Start of Supplied entries
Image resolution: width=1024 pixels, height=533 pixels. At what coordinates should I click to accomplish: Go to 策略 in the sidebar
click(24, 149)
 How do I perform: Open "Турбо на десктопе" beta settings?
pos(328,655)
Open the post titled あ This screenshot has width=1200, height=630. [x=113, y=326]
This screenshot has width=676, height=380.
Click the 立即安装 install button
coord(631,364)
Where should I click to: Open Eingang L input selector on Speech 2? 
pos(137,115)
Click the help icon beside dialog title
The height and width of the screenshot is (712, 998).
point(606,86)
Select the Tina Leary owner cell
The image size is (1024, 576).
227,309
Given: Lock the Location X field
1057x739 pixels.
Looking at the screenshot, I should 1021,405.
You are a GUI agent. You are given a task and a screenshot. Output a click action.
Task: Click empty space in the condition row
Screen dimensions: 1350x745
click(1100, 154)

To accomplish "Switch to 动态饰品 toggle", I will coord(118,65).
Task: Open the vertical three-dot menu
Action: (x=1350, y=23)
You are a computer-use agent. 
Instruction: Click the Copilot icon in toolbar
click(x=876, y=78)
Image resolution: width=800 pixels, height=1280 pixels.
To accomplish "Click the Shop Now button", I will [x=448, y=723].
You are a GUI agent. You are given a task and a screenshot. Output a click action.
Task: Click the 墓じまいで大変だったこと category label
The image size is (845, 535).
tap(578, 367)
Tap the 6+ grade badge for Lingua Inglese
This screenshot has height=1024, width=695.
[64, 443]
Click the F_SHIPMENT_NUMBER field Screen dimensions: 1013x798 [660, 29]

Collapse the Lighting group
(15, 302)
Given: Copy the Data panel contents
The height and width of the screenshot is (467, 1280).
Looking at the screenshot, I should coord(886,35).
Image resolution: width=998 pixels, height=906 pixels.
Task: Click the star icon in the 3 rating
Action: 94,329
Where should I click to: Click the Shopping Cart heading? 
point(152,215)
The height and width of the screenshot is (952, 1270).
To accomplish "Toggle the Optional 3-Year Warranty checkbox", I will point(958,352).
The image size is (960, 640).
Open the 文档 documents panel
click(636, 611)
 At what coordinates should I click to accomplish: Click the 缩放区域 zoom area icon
End of Supplied entries
> _Instructions for the task_:
Nothing but a number is wanted here: please count the lines in the entries above that include the word "field".

> _Answer to this problem_:
2